The TCPA prohibits "any automatic telephone dialing system or an artificial or prerecorded voice" in calls made (a) to cellular phones (b) without the "express prior consent" of the recipient. 47 U.S.C. § 227(b)(1)(A)(iii).
To start, whether or not LiveVox HCI qualifies as ATDS, ICS has failed to establish that it used LiveVox HCI when making the offending phone calls: The sum total of ICS's evidentiary support is a Declaration from the company's General Counsel who, lacking personal knowledge of how the calls were made, relied on an "Account Summary" document that, critically, does not contain any reference to "LiveVox" or other dialing system. As to the assertion that Plaintiff "consented" to the debt-collection phone calls, ICS offers no support whatsoever.

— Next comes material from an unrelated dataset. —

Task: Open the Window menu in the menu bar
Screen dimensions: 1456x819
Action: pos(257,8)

To succeed on a claim under New York GBL § 349, a plaintiff must show that they were "injured as a result" of a defendant's "[d]eceptive acts or practices in the conduct of. . . business, trade or commerce or in the furnishing of any service." Plaintiff claims that ICS violated § 349 by "unlawfully seeking to collect a debt" covered by the automatic stay "as a means to [exert] pressure" and that she suffered "emotional distress" as a result. ICS moves for summary judgment on the ground that Plaintiff "failed to allege that her injury stemmed from her reliance on the allegedly deceptive act."
ICS misconstrues the burden of proof as requiring "reliance": New York Courts "have repeatedly stated [that] reliance is not an element of a section 349 claim" and that plaintiffs need only "show that the defendant's material deceptive act caused the injury." Stutman v. Chem. Bank, 95 N.Y.2d 24, 29, 731 N.E.2d 608 (N.Y. Ct. Appeals 2000) (emphasis added). Summary judgment on Count VIII is denied.

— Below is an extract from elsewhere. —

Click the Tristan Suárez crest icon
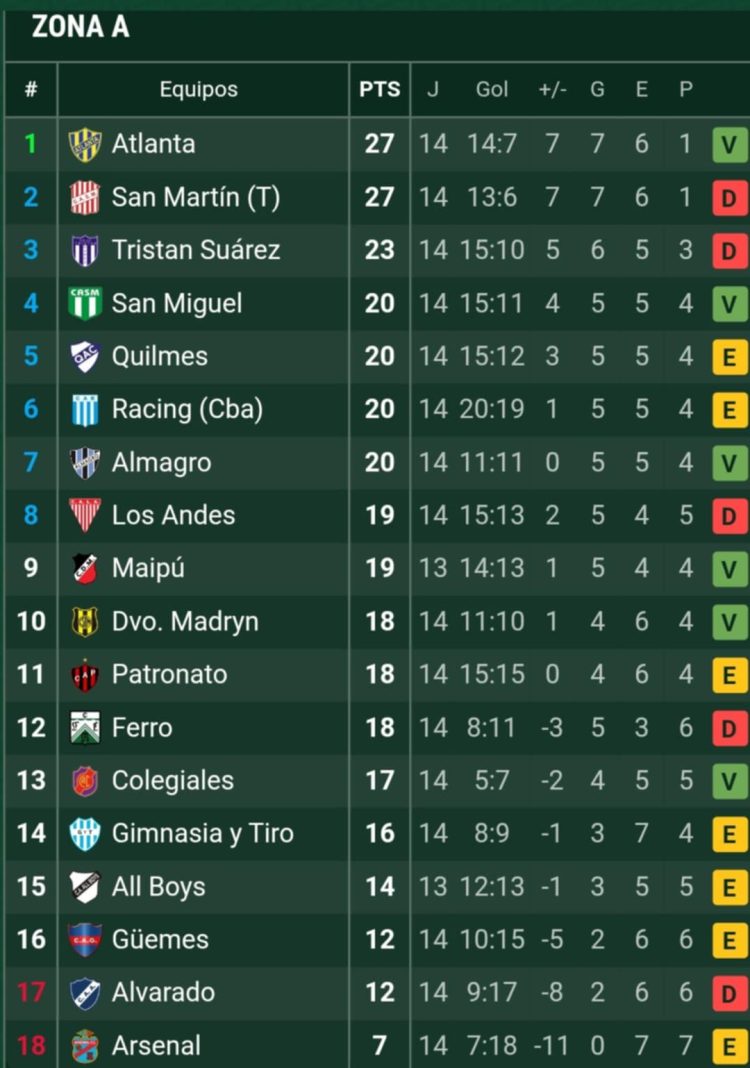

Bankruptcy Code § 362 provides that an "individual injured by any willful violation of a stay" is entitled to "recover actual damages, including costs and attorneys' fees." 11 U.S.C. § 362(k)(1). Count IX of the Amended Complaint alleges that ICS willfully violated the stay by "continuing collection activity after Plaintiff filed for relief under the US Bankruptcy Code." ICS contends that it "did not receive actual reasonable notice of the bankruptcy" and, therefore, "cannot have willfully violated the automatic stay." In short, the record does not support ICS's assertion that it lacked notice; indeed ICS admits that it stopped collection efforts on another debt associated with Plaintiff because of the very same September 20, 2016 bankruptcy petition.
For the reasons stated in this Memorandum, ICS is entitled to summary judgment on Counts IV and V. The parties' respective motions for summary judgment are denied in all other respects.